> _Your tasks_:
**a.** Duplicate the passage of the essay on learning to read and write starting at "The moment I" and ending at "how to write.".
**b.** In the first paragraph of the essay on learning to read and write, list the opening word of each sentence, in order.
**c.** Resume the essay on learning to read and write after its last sentence.

── Extracted text

The moment I learned to read happened on a bus– asking innocently what a girl was reading on her phone will do that to you. Then comes the hours and hours of discovering reading is not what I had previously hated…it was more reading dull topics in school that disgusted me. E-book after e-book and several all-nighters later, the inspiration to create something as immersing as the fanfictions I read struck me like lightning. I wanted to write something others would love to read. When I hated reading before, what I wanted to do next surprised me: learn how to write.
As I went about school, eighth grade and above, I started to meet teachers that pushed for my creativity and exploration in writing. Notable influencers, who I still remember by name, had a large role in shaping my learning to write. Getting older and eventually moving on to college, I met a substantial number of English professors, who are very dear to me, that also acted as that extra push to ignite my motivation to become a better writer.

────
── Records supplied

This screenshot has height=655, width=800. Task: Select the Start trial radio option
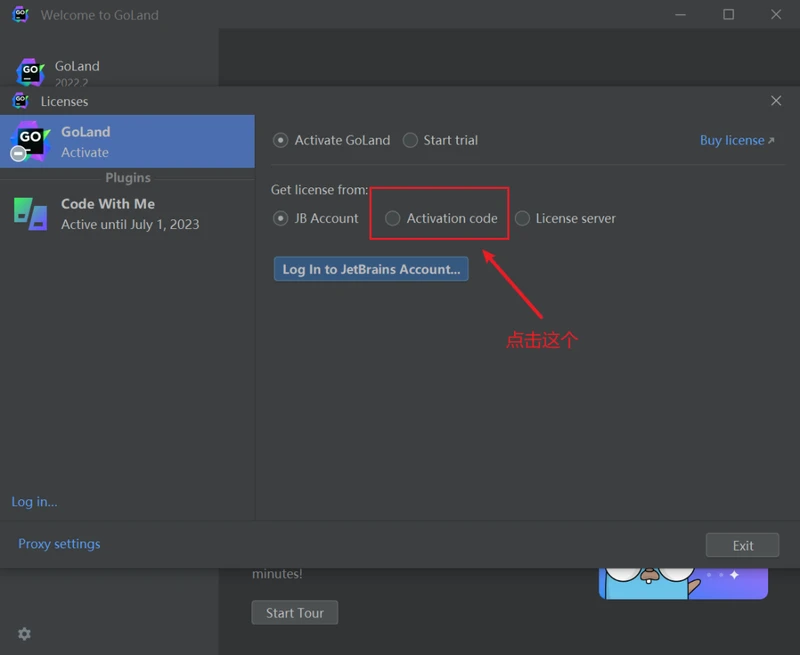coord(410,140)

────
── Records supplied

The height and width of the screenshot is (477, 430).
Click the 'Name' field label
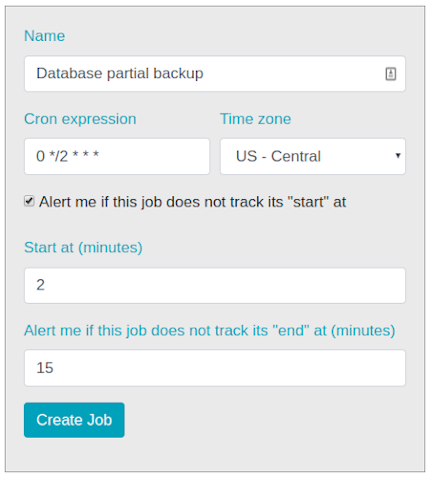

────

> _Outputs_:
**a.**
The moment I learned to read happened on a bus– asking innocently what a girl was reading on her phone will do that to you. Then comes the hours and hours of discovering reading is not what I had previously hated…it was more reading dull topics in school that disgusted me. E-book after e-book and several all-nighters later, the inspiration to create something as immersing as the fanfictions I read struck me like lightning. I wanted to write something others would love to read. When I hated reading before, what I wanted to do next surprised me: learn how to write.

**b.**
The
Then
E-book
I
When

**c.**
As I think about going to the schools in Rockbridge County, I think about bringing to the table what my teachers brought to me: the key to the internal faucet of passion. This passion starts somewhere and the knob that turns it on comes from the idea that school “operates in different types of community life,” as said by Dewey (100). As teachers start seeing their students as participants to an authentic community with valuable ideas to contribute, then they can work on harvesting the creativity that naturally occurs within the student’s mind. My teachers saw me as a person, granted smaller, with concepts of my own to share.
My worries are how I will be able to navigate the very real background that these students may come from. I recognize that I came from a privileged family in which they were able to afford to live in counties with good educations. How will I conduct a lesson where my students will have different issues going on at home, possibly distracting them from the classwork at hand. In Exploring Place-and Social-Class-Based Ways of Knowing, Chea Parton mentions a time in her childhood where “other kids made fun of me for wearing the skort and shirt combo my mamaw had made my hand (27).” Regardless of social background, bullying appears in any school where children are present. On top of taking into account the home lives of my students, how will I mitigate even the smallest amount of teasing? To raise more questions, is there any way to stop all of bullying?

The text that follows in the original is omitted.